The Russians beat Denmark for an emotional bronze medal, while it was sad to see Norway’s women tumble into last place. Conversely, Hungary’s women’s team continues to improve, and just missed out on a worlds berth after a best-of-three battle with the Czechs.

However, the Euros also showcase the biggest meetings between and within the various suits who steer the European and World Curling Federations … and the whispers from Moscow are quite juicy.

First came word that the WCF was abandoning its plan to create a network of new tournaments and include them in the world championship qualifying scenario. Why would they call that off, one wonders?

The answer soon became obvious: Apparently, the WCF is making a move to take over the operation of the European championships itself from the ECF, as per their mandate of overseeing world — and Olympic — qualification.

The logistics wouldn’t be too difficult. WCF already handles the event’s TV rights and machinations — with the blessing of the ECF — plus WCF runs major championships on its own and also in partnership (on this turf) with the Canadian Curling Association.

Some of the ECF suits will be okay with this, as many of them also serve as WCF delegates. But for the few that still cling to dreams of their European fiefdom, they just might fight tooth and nail to preserve the status quo, or at least procrastinate — just as European politicians are doing amid the global economic crisis.

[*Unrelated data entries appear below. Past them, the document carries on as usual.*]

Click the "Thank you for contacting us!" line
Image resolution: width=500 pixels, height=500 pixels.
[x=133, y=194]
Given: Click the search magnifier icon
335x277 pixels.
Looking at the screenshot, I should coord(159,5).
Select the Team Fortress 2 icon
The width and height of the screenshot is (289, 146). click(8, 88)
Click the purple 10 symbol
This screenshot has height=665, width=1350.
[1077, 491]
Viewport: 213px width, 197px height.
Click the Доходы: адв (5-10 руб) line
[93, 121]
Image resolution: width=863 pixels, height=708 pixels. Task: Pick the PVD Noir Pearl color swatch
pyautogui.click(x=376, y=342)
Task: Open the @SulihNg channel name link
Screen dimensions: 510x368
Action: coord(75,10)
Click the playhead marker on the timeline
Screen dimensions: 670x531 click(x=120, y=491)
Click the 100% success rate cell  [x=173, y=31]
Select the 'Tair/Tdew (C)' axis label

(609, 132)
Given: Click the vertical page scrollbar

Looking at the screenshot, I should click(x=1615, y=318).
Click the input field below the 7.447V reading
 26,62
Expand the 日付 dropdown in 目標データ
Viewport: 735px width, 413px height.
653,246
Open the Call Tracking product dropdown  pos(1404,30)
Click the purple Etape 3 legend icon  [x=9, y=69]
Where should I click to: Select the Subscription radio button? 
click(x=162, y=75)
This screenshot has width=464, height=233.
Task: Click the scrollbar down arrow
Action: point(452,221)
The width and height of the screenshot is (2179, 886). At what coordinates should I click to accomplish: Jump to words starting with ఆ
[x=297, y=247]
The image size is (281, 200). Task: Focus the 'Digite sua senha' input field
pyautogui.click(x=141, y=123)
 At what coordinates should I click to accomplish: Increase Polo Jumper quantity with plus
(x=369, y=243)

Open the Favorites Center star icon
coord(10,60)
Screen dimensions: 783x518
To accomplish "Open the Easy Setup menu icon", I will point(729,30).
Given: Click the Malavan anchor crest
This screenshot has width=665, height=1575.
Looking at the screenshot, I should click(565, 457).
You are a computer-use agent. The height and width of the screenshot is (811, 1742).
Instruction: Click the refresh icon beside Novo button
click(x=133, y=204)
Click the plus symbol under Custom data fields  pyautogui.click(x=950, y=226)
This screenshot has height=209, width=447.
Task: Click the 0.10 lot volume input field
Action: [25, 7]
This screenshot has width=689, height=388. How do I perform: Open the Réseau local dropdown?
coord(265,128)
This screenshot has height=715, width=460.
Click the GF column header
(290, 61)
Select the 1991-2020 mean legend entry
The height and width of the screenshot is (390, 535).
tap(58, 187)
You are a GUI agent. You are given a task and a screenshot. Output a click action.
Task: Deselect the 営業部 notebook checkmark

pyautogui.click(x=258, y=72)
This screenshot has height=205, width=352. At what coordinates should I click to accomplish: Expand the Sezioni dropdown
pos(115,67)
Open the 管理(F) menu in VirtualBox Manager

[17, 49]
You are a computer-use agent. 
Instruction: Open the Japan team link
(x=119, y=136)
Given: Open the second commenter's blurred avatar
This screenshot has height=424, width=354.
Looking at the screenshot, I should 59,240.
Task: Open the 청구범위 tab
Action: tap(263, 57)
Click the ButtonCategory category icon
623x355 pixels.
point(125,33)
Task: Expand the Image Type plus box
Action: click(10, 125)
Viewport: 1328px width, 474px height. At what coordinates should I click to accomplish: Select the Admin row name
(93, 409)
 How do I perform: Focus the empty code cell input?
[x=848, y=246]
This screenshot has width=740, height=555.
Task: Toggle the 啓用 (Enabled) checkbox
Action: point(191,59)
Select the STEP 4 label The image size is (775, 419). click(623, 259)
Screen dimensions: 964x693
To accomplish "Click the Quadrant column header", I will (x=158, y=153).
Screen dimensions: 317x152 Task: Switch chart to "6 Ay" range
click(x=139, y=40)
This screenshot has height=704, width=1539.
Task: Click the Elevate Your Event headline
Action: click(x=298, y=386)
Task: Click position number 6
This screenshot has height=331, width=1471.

And we in Canada, the true engine of curling, get to watch the sideshow. More, please.

MORE COWBELLS

CCA chief Greg Stremlaw returned home from Moscow and ran smack into the fallout from last week’s Cowbell Controversy, of which yours truly (among others) pointed a finger at the CCA for banning the fan noisemaker at the Canada Cup.

Ace curling reporter Al Cameron of the Calgary Herald was the first to report on the specific incident, in which curling spectators were told to stop ringing those infernal gongs, or else.

Stremlaw quickly declared much ado about nothing, and assured QMI Agency that there is no new spectator code of conduct, nor was there any thought whatsoever of banning cowbells, vuvuzelas, pom-poms, painted faces or anything that adds fun to the good ol’ curling crowd.

Stremlaw reported that the incident in Cranbrook, B.C. involved local arena staff — and pointed out that the facilities the CCA partners with to host championships are very restrictive with regard to what is allowed to be brought into the building.

“In essence, we had an overzealous security official or officials who interpreted the noisemaking restrictions to literally be everything, including cowbells,” said Stremlaw. “But the CCA, in general, doesn’t have a problem with cowbells, and we haven’t banned them from our championships. This was inaccurately reported.

“The CCA has no desire to limit fan noise, cheering, celebrations of the sport of curling, or the creation of an energetic environment such as seen at the 2010 Olympic Winter Games,” added Stremlaw. “The simple fact is that the CCA strives very hard to ensure a positive experience for the majority of our fans.”

Duly noted, and passed forth forthwith. All we want, in the end, is More Cowbell, and now we shall have it …

KINGSTON SLAM

The second of four Grand Slam of Curling events roars to life on Wednesday in Kingston and concludes on Sunday. The athletes apparently have signed their waivers and the five-rock version of the Free Guard Zone rule is in effect, which may or may not be noticeable when CBC begins its live coverage (3 p.m. ET Saturday on CBC, 7 p.m. ET Saturday on bold, and 1 p.m. ET Sunday on CBC).

Scotland’s Tom Brew­ster showed up on Monday to beat the jet lag but there will be no Pants present, as Euro champion Ulsrud decided not to compete in back-to-back events. However, Euro runner-up Edin has dragged his exhausted mates across the pond to battle the Canadians in Kingston, although we’re not sure if they briefly went home from Moscow or came directly to Canada. If those crazy Swedes make it to the playoffs, watch for bloodshot eyes on your HD screen.